Given data:
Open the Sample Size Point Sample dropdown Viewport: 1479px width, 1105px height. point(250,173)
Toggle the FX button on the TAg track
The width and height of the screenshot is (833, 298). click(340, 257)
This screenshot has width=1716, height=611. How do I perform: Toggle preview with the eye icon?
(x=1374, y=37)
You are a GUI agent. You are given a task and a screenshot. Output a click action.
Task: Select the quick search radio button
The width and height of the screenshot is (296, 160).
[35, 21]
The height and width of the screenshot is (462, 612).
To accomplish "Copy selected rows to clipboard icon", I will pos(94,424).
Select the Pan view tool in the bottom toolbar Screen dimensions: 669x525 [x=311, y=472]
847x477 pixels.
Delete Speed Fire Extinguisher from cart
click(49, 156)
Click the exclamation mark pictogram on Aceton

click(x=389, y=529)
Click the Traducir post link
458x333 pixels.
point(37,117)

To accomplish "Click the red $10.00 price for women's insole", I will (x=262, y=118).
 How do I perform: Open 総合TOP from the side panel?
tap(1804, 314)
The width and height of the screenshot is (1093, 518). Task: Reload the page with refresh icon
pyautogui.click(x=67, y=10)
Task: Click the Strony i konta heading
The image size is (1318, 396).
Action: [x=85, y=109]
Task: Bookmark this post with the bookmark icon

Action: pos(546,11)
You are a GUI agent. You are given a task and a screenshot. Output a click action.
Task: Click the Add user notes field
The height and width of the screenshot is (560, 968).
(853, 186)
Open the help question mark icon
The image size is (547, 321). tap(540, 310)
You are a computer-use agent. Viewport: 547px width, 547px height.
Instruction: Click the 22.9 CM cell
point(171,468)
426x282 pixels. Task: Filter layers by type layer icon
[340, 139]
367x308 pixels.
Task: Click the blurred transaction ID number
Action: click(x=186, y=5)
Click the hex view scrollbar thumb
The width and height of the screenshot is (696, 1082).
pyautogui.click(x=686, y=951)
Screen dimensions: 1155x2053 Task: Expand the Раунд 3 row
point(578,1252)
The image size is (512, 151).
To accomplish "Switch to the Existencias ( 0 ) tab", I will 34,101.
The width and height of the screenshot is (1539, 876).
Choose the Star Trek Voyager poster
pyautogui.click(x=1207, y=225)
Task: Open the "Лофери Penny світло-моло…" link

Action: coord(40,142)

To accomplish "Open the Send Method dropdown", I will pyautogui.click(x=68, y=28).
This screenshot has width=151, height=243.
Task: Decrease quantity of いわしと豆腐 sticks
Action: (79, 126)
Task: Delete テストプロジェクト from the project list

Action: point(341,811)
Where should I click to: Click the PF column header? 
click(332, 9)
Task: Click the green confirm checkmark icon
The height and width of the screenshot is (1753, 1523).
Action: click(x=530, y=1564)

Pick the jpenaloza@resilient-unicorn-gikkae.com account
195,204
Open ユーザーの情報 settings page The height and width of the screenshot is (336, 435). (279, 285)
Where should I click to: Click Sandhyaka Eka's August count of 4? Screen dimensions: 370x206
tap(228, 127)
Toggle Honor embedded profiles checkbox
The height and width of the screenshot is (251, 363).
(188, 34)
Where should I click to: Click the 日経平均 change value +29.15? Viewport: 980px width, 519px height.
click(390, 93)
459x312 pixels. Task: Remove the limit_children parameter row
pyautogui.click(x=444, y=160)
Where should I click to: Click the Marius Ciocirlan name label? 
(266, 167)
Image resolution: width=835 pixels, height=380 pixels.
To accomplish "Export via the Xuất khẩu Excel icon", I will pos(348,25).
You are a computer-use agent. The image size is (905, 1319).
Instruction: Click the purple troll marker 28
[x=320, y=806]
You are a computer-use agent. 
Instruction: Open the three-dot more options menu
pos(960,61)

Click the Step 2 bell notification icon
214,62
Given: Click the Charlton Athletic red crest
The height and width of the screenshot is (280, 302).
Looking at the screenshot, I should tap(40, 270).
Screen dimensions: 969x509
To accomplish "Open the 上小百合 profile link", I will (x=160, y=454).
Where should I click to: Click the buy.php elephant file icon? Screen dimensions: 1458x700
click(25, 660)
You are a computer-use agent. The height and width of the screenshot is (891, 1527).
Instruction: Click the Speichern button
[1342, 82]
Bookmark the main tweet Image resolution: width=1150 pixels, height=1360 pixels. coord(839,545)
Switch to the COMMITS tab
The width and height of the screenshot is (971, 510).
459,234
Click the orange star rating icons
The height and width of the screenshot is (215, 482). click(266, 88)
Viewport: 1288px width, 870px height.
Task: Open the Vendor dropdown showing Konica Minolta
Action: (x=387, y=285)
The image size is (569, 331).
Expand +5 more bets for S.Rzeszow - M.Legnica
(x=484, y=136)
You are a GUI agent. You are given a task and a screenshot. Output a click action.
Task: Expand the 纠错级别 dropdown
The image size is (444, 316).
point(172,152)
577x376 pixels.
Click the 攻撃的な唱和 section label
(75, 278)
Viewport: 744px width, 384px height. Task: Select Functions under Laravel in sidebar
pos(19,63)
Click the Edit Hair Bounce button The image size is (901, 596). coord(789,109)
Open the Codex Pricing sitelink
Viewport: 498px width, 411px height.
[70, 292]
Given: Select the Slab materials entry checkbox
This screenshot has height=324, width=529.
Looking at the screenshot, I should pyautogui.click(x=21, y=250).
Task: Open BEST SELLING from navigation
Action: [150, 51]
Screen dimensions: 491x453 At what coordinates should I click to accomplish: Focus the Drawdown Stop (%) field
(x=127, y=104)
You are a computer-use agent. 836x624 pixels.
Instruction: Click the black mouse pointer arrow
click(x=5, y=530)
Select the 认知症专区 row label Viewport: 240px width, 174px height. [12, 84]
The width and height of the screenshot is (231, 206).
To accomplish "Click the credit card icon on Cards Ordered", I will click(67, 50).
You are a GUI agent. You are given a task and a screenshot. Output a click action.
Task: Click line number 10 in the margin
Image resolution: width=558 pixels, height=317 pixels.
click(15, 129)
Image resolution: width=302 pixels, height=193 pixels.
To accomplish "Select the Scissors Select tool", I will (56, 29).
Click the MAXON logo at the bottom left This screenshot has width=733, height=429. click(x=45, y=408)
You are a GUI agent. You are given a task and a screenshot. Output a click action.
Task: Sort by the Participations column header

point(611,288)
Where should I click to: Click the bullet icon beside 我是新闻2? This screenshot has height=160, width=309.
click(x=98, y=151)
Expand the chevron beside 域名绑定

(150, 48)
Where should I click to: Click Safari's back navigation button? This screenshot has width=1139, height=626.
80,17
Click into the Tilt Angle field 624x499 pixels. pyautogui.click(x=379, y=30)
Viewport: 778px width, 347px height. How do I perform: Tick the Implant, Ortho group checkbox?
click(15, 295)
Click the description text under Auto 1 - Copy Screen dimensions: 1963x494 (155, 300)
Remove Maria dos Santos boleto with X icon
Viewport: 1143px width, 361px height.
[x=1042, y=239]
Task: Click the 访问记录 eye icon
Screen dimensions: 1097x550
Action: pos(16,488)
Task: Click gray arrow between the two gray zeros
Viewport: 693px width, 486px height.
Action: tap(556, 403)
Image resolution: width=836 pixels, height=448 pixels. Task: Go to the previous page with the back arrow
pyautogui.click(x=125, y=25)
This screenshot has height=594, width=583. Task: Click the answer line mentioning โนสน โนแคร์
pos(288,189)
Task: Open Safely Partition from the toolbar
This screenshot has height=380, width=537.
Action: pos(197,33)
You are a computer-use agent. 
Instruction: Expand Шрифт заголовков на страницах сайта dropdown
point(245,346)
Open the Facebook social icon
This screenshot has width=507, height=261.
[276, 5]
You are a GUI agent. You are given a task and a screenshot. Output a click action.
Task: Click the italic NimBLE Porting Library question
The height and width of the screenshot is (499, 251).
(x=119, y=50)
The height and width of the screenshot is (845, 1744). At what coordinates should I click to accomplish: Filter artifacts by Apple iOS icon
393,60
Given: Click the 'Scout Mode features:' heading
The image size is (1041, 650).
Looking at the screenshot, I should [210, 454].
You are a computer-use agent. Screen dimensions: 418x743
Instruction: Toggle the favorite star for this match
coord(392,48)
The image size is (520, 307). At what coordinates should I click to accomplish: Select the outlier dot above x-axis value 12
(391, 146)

What is required:
Please copy the lines in the records above between the one holding "This screenshot has height=594, width=583." and the one holding "Open the Facebook social icon", inclusive, exactly and with no other line.

Reply:
This screenshot has height=594, width=583. Task: Click the answer line mentioning โนสน โนแคร์
pos(288,189)
Task: Open Safely Partition from the toolbar
This screenshot has height=380, width=537.
Action: pos(197,33)
You are a computer-use agent. 
Instruction: Expand Шрифт заголовков на страницах сайта dropdown
point(245,346)
Open the Facebook social icon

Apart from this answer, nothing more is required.